◆ ТЕКСТ ДЛЯ АНАЛИЗА
И в метели зримо: сколь век ни лих,
Как ни тщится бесов поднять на щит —
Вот, Господь рассеет советы их,
По земле без счета их расточит.
Вся поэзия Сопровского — своего рода один развернутый псалом [11] , славящий Бога и Его творение (чем и объясняется не раз отмеченная и удивительная для многих «старомодная» торжественность звучания стиха). Работа поэта— создавать не расчленимые разумом образы, сочетающие в себе «красоту» и «мощь» (в более ранних теоретических текстах Сопровский использует слово «напряжение»), — образы, цельность которых напрямую отсылает к цельности мироздания, единому творческому первоисточнику мира и человеческого бытия. Поэтому в стихотворении о вещем сне [12] («бывают сны / Как бы предвестьем ветра и печали») он в конце концов не берется за «сочинение романа», отказывается заглядывать в будущее, «по мелочам судьбу воссоздавая»:
Тогда бы я и жил не наугад,
Расчислив точно города и годы,
И был бы тайным знанием богат,
Как будто шулер — знанием колоды.

◆ ЗАДАНИЯ
[1] Изложите короче абзац текста о поэзии Сопровского, начинающийся словами «Вся поэзия Сопровского», и сохраните его основные мысли.
[2] Продолжите текст о поэзии Сопровского после последней приведенной в нем строфы.

◆ НАБОР ДАННЫХ
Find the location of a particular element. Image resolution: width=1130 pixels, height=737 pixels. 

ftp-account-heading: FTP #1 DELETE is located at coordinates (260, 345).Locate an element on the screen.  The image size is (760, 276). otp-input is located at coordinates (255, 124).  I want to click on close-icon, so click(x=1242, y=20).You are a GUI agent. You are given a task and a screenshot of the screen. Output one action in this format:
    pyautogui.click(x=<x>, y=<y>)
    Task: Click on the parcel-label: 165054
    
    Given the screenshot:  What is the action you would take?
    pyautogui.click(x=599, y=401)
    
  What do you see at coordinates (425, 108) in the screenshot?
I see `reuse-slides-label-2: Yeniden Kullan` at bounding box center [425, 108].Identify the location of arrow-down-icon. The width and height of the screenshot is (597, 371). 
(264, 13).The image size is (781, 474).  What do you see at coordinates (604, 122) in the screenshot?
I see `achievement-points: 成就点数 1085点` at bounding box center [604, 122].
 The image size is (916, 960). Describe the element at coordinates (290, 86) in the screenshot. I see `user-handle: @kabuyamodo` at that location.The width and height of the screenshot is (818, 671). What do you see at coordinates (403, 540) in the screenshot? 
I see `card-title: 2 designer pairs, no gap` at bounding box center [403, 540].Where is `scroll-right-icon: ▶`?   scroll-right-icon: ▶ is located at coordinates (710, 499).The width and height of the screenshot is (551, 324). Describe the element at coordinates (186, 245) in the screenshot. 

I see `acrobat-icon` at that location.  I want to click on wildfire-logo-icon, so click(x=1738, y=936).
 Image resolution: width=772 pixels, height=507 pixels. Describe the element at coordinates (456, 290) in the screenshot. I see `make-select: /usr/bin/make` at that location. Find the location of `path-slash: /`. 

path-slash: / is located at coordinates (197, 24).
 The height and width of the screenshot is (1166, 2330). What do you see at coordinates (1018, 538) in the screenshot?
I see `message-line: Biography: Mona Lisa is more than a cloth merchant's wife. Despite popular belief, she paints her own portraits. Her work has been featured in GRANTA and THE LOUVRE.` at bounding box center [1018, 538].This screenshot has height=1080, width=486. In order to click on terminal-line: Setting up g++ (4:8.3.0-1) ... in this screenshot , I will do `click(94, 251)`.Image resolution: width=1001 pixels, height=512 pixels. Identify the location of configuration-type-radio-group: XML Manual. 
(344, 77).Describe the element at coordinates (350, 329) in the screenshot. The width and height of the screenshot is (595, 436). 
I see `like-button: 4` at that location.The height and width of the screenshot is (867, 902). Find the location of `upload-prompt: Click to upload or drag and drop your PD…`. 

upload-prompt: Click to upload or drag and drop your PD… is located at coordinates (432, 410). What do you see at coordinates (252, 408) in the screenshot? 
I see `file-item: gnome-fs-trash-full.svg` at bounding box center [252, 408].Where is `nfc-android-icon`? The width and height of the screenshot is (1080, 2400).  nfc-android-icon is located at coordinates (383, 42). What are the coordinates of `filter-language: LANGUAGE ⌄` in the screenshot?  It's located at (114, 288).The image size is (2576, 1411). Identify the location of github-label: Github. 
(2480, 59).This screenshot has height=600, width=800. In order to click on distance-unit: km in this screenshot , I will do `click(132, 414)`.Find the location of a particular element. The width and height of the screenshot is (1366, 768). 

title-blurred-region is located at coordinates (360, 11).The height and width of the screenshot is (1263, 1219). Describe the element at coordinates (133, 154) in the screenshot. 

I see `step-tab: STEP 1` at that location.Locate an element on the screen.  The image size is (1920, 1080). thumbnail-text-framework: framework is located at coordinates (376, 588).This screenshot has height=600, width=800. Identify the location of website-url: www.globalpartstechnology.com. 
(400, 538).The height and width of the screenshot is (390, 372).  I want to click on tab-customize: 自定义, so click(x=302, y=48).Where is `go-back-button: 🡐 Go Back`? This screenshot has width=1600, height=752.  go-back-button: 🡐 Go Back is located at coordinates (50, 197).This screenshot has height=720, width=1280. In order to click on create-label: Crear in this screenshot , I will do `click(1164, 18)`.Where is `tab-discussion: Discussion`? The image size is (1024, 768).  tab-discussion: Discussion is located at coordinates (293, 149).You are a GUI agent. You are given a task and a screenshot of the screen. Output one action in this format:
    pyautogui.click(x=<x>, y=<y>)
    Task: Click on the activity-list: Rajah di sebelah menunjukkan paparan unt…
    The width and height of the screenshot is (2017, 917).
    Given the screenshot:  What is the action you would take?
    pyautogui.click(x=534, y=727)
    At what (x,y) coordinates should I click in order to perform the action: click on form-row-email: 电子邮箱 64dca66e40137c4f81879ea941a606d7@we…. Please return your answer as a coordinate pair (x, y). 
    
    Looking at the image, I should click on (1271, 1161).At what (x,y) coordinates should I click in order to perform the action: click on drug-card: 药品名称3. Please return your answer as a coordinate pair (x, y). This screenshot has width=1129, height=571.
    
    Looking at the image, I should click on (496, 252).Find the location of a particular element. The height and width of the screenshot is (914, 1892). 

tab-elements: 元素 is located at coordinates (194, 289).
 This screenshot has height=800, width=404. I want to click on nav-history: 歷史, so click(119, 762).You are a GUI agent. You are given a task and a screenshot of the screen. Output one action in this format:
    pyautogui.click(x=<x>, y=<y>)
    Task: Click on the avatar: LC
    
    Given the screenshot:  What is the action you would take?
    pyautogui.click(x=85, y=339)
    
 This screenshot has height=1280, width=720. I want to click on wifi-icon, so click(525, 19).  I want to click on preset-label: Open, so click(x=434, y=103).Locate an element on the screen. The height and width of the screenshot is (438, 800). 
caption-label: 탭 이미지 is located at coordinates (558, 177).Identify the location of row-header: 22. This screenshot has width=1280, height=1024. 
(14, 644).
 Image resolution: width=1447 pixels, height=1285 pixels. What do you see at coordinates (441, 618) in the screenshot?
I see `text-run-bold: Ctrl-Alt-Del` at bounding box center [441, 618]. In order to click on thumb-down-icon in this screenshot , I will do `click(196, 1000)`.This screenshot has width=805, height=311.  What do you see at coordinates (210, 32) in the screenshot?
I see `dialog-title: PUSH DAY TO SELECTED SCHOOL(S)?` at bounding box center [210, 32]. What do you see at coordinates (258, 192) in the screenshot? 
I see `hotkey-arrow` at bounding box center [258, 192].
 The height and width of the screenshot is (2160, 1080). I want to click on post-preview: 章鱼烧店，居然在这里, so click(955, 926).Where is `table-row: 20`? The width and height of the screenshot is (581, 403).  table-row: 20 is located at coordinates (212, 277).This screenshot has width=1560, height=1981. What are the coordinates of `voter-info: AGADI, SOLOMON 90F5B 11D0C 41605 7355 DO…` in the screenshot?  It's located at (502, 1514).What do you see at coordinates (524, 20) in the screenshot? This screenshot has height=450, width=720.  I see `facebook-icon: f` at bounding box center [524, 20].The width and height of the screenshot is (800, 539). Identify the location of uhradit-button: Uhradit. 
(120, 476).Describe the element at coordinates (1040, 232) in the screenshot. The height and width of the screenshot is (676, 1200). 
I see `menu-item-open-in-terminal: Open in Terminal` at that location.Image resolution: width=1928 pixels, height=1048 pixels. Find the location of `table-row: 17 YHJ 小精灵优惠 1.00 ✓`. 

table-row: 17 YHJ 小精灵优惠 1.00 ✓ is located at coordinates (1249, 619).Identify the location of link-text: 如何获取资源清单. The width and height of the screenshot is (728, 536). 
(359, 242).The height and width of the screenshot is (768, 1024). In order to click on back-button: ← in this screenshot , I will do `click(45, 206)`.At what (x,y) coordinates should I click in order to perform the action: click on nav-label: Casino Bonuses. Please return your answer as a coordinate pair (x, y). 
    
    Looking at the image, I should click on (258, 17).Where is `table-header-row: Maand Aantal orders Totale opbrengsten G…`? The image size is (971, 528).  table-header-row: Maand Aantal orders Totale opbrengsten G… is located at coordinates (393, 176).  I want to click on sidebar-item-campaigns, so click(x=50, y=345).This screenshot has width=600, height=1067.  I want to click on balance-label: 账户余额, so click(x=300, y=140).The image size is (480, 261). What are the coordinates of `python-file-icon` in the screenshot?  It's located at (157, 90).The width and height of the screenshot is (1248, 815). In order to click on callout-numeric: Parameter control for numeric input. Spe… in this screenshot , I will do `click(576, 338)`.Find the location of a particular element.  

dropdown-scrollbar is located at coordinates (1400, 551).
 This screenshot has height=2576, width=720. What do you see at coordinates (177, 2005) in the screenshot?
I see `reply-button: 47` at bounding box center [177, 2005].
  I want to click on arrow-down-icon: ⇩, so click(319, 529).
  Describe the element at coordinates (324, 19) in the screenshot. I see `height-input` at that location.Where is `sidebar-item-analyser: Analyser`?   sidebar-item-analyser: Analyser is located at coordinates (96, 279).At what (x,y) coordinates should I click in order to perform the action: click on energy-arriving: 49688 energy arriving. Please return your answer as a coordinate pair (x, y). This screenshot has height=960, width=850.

◆ ОТВЕТЫ
[1] Поэзия Сопровского — как бы один развернутый псалом, славящий Бога и Его творение. Этим объясняется торжественное, «старомодное» звучание его стиха. Дело поэта — создавать цельные, не расчленимые разумом образы, соединяющие «красоту» и «мощь» (в ранних теоретических текстах — «напряжение»). Цельность таких образов отсылает к цельности мироздания и его единому творческому первоисточнику. Поэтому в стихотворении о вещем сне поэт отказывается от «сочинения романа» и не заглядывает в будущее, «по мелочам судьбу воссоздавая».

[2]
Я знал бы меру поступи времен,
Любви, и смерти, и дурному глазу.
Я рассказал бы все... Но это сон,
А сон не поддается пересказу.
А сон — лишь образ, и значенье сна —
Всего только прикосновенье к тайне,
Чтоб жизнь осталась незамутнена,
Как с осенью последнее свиданье.
У
У философии Сопровского три главных источника: Священное Писание, Шестов и Бахтин. В 1970-е Сопровский пристально штудирует труды Бахтина, а в 1980 году, после того как в сборнике «Эстетика словесного творчества» были опубликованы «Записи 1970 — 1971 годов», пишет статью «Конец прекрасной эпохи», в которой жестко полемизирует с выдающимся ученым, развивая свои идеи, тезисно изложенные в цитировавшемся выше письме Алексею Цветкову [13] . Дело в том, что бахтинские записи оказались в резком, крайнем противоречии с этими идеями. Сопровский, как мы помним, настаивал на том, что у современной поэзии нет почвы для иронии. Бахтин же, напротив, утверждал, что в секуляризованной литературе нового времени художественное слово не может не быть оговорочным, «диалогичным», ироничным, — «авторитарное» слово, изъятое из диалога, для живого искусства мертво. Сопровский с такими обобщениями никак не мог согласиться — это бы означало крах его эстетического идеала.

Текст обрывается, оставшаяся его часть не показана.